Friday, September 08, 2006

Good Bush; Bad Bush

The President's critics (of which I am one) will be inclined to jump all over him for his call for Congress to grant him the power to expand his wiretapping power to help him to combat terrorism. But the critics need to be clear as to what they are criticizing.


If we want to debate the need for and efficacy of broader wiretapping capacity, by all means, criticize away. At a certain point it becomes nearly impossible to place faith in the administration. They need to make a case beyond mere platitudes. Yes, we get it, you want to protect the Homeland. Now please show us concrete evidence of how this will help you do so, of where our wiretapping is lacking, and of how you will use the intelligence to make us safer. Also, let's see the safeguards against excess. So on the merits, criticize. But also at least be thankful that the President, perhaps chastened, perhaps merely cynical, has chosen to utilize Congress this time around. Whether he is trying to shore up support among GOP members of the House and Senate, or if instead he sees the writing on the wall that indicates that he might be in for a long couple of years in his dealings with Capital Hill, it is hard to imagine the President Bush of 2005 being this up-front in his desire to get Congress to support programs that heretofore he seems to have believed to have been the domain of the executive.


But what also rings clear is that the President has already entered lame duck status.

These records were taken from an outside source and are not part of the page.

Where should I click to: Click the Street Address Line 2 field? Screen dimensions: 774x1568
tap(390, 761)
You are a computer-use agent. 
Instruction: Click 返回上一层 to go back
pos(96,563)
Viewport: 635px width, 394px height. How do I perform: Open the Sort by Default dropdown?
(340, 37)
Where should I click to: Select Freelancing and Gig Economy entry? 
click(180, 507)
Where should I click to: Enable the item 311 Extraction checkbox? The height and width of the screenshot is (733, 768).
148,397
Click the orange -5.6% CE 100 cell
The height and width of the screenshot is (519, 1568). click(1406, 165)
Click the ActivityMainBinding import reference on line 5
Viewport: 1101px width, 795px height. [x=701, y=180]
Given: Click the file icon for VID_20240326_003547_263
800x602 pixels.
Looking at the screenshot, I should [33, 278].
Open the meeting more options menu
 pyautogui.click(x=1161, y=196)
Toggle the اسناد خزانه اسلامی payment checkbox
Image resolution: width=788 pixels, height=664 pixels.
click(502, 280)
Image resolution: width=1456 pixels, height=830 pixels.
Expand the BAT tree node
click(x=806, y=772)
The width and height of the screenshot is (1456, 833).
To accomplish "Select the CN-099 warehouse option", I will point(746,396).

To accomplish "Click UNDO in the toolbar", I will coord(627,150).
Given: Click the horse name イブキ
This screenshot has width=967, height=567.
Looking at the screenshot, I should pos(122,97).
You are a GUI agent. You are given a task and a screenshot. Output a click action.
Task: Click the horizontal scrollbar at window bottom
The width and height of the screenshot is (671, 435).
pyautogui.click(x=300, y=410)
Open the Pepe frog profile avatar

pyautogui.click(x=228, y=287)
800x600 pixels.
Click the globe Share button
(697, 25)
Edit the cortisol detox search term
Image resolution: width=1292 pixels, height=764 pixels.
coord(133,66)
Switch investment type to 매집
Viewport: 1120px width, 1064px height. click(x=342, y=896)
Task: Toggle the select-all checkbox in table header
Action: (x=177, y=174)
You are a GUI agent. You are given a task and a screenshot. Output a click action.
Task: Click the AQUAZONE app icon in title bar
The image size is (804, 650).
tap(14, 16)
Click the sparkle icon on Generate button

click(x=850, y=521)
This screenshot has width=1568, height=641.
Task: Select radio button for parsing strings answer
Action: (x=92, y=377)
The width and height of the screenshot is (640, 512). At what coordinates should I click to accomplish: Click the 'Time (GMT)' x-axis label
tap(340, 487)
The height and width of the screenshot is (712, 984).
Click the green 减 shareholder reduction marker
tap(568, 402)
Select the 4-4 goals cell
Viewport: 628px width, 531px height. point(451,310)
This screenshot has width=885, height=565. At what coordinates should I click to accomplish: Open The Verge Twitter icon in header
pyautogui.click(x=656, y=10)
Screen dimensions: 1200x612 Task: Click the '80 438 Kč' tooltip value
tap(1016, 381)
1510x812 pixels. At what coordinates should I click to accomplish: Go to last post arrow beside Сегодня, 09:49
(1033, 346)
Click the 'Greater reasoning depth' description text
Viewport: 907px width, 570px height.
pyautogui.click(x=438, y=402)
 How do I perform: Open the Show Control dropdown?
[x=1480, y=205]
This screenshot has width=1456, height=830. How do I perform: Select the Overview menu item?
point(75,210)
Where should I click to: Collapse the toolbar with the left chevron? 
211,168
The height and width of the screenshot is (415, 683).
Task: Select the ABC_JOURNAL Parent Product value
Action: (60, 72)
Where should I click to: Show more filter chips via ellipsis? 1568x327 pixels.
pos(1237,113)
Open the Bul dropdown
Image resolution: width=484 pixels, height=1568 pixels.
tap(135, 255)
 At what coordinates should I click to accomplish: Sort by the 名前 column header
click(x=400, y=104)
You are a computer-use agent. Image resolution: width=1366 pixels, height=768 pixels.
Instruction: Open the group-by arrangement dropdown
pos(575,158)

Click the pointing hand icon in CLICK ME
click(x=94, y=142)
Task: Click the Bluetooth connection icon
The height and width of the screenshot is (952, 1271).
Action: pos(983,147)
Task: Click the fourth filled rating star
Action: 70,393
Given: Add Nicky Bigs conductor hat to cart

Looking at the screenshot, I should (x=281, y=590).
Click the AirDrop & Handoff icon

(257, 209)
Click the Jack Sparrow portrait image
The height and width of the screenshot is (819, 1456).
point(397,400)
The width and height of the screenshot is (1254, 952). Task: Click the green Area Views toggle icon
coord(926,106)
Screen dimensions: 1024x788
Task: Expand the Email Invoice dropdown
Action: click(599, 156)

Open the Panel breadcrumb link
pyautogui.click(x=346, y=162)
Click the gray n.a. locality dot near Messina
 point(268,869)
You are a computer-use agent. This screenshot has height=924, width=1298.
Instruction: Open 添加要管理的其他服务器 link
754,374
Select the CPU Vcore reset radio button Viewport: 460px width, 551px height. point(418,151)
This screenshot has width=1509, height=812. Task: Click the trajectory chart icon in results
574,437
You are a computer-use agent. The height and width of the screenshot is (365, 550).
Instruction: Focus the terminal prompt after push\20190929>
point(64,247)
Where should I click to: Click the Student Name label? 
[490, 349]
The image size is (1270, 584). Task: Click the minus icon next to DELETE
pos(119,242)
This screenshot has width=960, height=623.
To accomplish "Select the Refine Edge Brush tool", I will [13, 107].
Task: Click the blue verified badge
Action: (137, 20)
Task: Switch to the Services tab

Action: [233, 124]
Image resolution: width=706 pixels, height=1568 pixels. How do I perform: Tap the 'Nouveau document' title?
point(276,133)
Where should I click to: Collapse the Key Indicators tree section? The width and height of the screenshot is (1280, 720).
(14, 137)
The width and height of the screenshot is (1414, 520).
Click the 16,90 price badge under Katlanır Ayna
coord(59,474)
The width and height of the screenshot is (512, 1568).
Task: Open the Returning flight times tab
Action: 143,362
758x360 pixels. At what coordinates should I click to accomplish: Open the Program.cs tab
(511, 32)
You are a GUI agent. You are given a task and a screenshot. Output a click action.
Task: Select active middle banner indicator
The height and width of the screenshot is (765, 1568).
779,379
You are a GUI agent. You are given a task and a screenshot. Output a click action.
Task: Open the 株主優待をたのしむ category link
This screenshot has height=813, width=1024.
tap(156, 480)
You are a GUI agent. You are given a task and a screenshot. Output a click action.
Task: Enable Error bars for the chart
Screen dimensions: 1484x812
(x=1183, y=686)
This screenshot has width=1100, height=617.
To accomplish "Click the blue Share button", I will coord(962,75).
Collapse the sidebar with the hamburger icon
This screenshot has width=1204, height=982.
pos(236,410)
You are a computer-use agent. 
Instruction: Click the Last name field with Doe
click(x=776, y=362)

He appears to be almost a nonentity in terms of the way in which Congress goes about its business. Republicans as much as Democrats seem content either to criticize, or perhaps more ominously for 1600 Pennsylvania Avenue, to ignore or dismiss president Bush. The next two years might represent the political equivalent of trench warfare in which a scorned and irrelevant president faces off against an opponent deeply dug-in and unmovable. Whether it will lead to a reluctant bipartisanship of necessity or gridlock, we cannot know. We can hope for the former, but we may want to prepare for the latter.